I was writing a bit just now and found myself typing the word "flusteredness", which gets the meaning across but is rather awkward and decidedly non-standard.
Is there a more common or natural word that means roughly the same thing?
Instead of saying something like “Pat had noticed my frequent flusteredness. . .” you could use:
- “agitation”
- “bewilderment”
- “befuddlement”
- “discombobulation”
- “disquiet”
There’s also “dithers” and “tizzies” to consider for different constructions.
I’m rather fond of “discombobulation” if I had to pick just one.
One obvious noun for "the state of being flustered" is ... flustration. Writing in the late nineteenth century, Farmer & Henley, in Slang and Its Analogues (1893), list it as being "old and colloquial":
FLUSTRATION, subs. (old and colloquial).—Heat; excitement; bustle; confusion; FLURRY [in the sense of "agitation"].
[Example] 1771. Smollet, Humphrey Clinker, I., 126 "Being I was in such a flustration."
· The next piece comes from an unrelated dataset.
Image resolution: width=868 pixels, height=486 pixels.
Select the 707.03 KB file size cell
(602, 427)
[Example] 1843. Major Jones' Courtship, viii, "The old woman's been in a monstrous flustration 'bout the comet."
[Example] 1847. Porter, Quarter Race, etc., p. 177. "My wife is in a delicut way, and the frite might cause a flustration."
[Example] 1848. Jones, Studies of Travel, p.21. "The old woman was in such a flustration that she didn't know her lips from anything else."
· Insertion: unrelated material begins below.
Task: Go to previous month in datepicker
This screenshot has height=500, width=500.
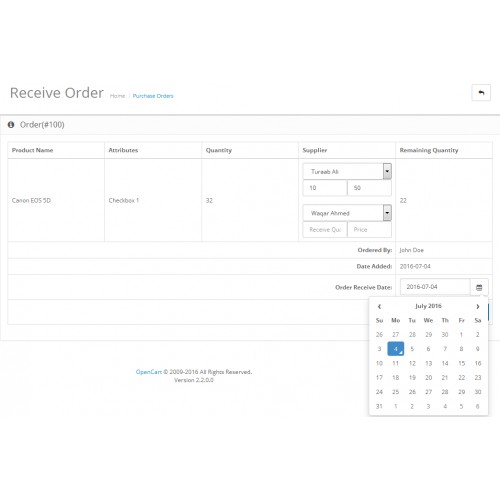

[Example] 1872. Mortimer Collins, Two Plunges for a Pearl, vol. II, ch. vii. "Then was this pretty little actress whom he admired in a great state of flustration."
The word remains in use today, but it has never escaped the ignominy of being excluded by, for example, the Merriam-Webster's Collegiate Dictionary series. Owing to its status as a word not in good standing, it can be damaging to the credibility of people who use it in serious writing—people like Martin Loosemore, in his book, Crisis Management in Construction Projects (2000):
When parties abuse their illegitimate power, weaker parties, who may be in the right, suffer unduly. This causes malevolence, flustration, and the potential for conflict. Try to ensure fairness in the bargaining process.
On the other hand, there is something quite evocative in this comment from William Gormley, Jr., The Politics of Public Utility Regulation (1983):
What then, can we conclude about the politics of public utility regulation? It is a visible process that frustrates participants who lack political support. It is a technical process that frustrates participants who lack expertise. It is an expensive process that frustrates participants who lack resources. It is a controversial process that frustrates participants who make authoritative decisions. In the patois of the deep South, the politics of public utility regulation is the politics of "flustration."
It may be tempting to read flustration here as being simply a regionalism for frustration, but I think it is perhaps more accurately viewed as an amalgam of two notions: being frustrated and being flustered.
If you fear the ill effects of using flustration (and I certainly would), you might opt instead for pother, which Merriam-Webster's accepts as being a word above suspicion, and which means much the same thing as flustration, to judge from its entry in the Eleventh Collegiate Dictionary (2003):
pother n [origin unknown] (1591) 1 a : confused or fidgety flurry or activity : COMMOTION b : agitated talk or controversy over a trivial matter 2 : a choking cloud of dust or smoke 3 : mental turmoil.
Definitions 1a and 3 seem most on point here.
Disconcertment and Discomposure (antonym of composure: what you would lose in a flustered state) would be good alternatives to "flusteredness"
It's less common than its use as a verb, but "fluster" can be used as a noun to refer to the state. It's most commonly used in the phrase "in a fluster".
Depending on context, you might try tizzy. It's a bit lighthearted but fits the bill.
tizzy |ˈtizē| noun (pl. tizzies) [ in sing. ] informal
a state of nervous excitement or agitation: he got into a tizzy and was talking absolute nonsense.
Most of the suggestions here seem to relate more to pure confusion, but a tizzy is just as likely to result from surprise, even at an event that should have been expected.